Es ist wichtig zu wissen welche Recht und Pflichten mit der Versammlungsleitung einhergehen, um entscheiden zu können, ob es eine Versammlungsleitung für die eigene Versammlung geben soll. Oftmals wollen Protestbewegungen keine Versammlungsleitung benennen. Deshalb ist es wichtig, dass insbesondere Personen, die besondere Rollen - etwa den Polizeikontakt - übernehmen darauf achten, von der Polizei nicht als Versammlungsleitung wahrgenommen zu werden.
Die Polizei wird versuchen, jemanden als Versammlungsleiter*in oder Veranstalter*in der Versammlung zu identifizieren (dies wird meist die erste Frage sein, die du von der Polizei hörst). Als Versammlungsleiter*in bist du mit einer ganzen Reihe möglicher Straftatbestände konfrontiert. Wir raten dir darum ausdrücklich, die Rolle der Versammlungsleitung nicht anzunehmen und auch zuviele Tätigkeiten zu vermeiden, die als Indizien für eine Versammlungsleitung ausgelegt werden können:
● Dies kann z. B. eine zu hohe Unabhängigkeit bei der Verhandlungsführung mit der Polizei sein oder der Anschein, dass du per Mic Check oder Megaphon den Teilnehmer*innen Anweisungen gibst oder sie deine Aussagen wiederholen lässt.
● Das Halten von Bannern
● Beteilige während der Versammlung / bei der abschließenden Kundgebung mit Redebeiträgen (insbesondere als Moderator*in / mit dem eröffnenden Redebeitrag)
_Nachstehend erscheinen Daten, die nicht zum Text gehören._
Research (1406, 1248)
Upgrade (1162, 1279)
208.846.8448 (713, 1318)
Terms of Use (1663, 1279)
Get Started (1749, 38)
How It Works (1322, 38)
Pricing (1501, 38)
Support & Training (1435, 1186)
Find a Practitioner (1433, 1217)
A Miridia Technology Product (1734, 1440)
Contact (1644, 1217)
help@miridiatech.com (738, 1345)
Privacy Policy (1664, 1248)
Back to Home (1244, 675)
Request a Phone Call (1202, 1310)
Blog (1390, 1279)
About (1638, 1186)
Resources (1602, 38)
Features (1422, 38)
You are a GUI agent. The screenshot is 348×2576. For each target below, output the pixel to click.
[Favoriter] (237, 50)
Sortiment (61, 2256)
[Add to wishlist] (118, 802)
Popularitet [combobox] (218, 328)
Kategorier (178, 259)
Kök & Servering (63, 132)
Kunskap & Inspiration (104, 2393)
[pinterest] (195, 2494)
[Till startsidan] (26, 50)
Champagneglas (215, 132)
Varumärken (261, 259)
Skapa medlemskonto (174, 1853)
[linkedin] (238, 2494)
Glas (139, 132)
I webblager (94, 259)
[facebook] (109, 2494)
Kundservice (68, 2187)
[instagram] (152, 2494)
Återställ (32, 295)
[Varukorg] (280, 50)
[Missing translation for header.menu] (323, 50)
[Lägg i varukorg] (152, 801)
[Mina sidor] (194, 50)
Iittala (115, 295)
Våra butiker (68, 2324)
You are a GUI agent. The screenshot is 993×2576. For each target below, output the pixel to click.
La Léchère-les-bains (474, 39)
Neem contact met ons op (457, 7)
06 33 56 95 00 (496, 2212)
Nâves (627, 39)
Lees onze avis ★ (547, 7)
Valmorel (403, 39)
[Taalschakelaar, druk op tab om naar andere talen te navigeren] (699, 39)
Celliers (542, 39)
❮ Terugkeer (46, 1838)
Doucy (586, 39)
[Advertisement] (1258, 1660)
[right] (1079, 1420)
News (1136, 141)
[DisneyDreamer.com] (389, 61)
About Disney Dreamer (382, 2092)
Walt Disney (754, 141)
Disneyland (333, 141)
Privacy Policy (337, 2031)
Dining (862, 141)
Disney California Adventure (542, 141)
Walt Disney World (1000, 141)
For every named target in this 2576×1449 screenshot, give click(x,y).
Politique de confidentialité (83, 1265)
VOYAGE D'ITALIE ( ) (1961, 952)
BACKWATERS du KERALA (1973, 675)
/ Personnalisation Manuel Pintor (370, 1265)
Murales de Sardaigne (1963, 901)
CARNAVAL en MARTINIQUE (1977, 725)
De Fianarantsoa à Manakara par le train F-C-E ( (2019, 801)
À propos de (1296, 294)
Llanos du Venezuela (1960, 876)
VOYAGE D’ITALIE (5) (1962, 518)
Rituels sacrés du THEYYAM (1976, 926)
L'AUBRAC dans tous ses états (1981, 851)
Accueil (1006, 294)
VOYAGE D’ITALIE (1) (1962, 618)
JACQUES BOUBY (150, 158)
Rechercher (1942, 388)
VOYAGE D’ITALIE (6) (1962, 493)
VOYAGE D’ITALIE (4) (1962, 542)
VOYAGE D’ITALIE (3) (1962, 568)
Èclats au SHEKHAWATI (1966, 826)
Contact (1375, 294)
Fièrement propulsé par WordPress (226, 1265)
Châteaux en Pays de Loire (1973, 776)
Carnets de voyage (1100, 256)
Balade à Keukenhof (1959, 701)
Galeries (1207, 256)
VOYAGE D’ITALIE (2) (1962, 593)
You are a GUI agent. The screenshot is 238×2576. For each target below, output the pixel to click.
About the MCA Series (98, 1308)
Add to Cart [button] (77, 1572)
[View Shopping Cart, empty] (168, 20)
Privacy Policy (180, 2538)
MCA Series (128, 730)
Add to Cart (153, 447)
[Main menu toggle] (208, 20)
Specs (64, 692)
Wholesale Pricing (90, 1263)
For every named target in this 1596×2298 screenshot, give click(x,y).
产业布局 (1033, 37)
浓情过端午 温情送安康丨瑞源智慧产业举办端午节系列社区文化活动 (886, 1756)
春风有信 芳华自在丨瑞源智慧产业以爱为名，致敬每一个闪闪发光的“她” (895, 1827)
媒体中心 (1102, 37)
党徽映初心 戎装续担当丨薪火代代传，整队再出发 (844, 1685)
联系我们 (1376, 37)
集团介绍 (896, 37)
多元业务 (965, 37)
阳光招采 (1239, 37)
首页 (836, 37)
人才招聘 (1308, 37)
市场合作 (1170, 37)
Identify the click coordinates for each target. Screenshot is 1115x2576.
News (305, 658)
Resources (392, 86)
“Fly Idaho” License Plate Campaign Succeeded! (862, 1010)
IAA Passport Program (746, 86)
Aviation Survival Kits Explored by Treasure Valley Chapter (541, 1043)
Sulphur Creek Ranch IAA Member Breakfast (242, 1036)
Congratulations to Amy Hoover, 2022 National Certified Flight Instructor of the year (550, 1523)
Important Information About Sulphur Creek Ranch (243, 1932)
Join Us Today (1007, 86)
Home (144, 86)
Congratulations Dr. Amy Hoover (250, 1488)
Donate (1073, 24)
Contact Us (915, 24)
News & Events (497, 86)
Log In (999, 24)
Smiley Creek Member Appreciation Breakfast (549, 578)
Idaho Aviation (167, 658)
● Auflösung der Versammlung (am Ende der Kundgebung)
Was du hingegen tun solltest, um selbst als Polizeikontakt nicht die Versammlungsleitung zugeschrieben zu bekommen:
● Sprich ausschließlich mit der Einsatzleitung der Polizei:
Sollte deine Ansprechperson bei der Polizei eine Weste tragen mit der Aufschrift “Ansprechperson Versammlungsleitung”, bestehe auf eine andere Ansprechperson oder erwirke von dieser Person die Zusage, dass du nicht als Versammlungsleitung eingestuft wirst.
● Sei deutlich sichtbar als Polizeikontakt gekennzeichnet (zB durch Aufschrift auf Weste): Für die Bezeichnung "Polizeikontakt" sollte keine Schrift verwendet werden, die der offiziellen Polizei-Schrift ähnelt, damit dich niemand für eine*n Polizist*in hält.
● Stelle dich mit Namen (Vornamen / voller Namen) vor.
● Stelle ausdrücklich klar, dass du nicht die Funktion der Versammlungsleitung innehast, sondern dass die Veranstaltung keine*n Versammlungsleiter*in hat und du lediglich anbietest, als Teil des Kommunikationskanals zwischen den Teilnehmer*innen und der Polizei zu dienen. (Falls es keine Kenntnis bei der Polizei über deine Rolle gibt: kurze Vorstellung der Rolle des Polizeikontakts. Mache klar, dass du diese Funktion nicht wahrnehmen kannst, wenn deine Rolle seitens der Polizei als Versammlungsleitung interpretiert wird.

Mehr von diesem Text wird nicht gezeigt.